### [PROBLEM STATEMENT]
Your answer should be the lines from the one containing "Given: Click the" through the final line below, copied exactly.

=====

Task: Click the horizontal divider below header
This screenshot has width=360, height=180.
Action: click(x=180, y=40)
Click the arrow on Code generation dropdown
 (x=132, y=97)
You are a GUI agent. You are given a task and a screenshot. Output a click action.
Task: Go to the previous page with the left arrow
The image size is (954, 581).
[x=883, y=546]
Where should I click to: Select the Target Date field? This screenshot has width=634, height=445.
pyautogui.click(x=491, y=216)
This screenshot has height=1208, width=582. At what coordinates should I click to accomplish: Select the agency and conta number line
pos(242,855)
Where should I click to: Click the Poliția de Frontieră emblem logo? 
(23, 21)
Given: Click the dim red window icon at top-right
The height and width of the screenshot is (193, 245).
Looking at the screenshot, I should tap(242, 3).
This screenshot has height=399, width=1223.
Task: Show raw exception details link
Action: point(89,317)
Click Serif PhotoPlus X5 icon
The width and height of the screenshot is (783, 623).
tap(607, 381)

=====

### [FINAL ANSWER]
Given: Click the dim red window icon at top-right
The height and width of the screenshot is (193, 245).
Looking at the screenshot, I should tap(242, 3).
This screenshot has height=399, width=1223.
Task: Show raw exception details link
Action: point(89,317)
Click Serif PhotoPlus X5 icon
The width and height of the screenshot is (783, 623).
tap(607, 381)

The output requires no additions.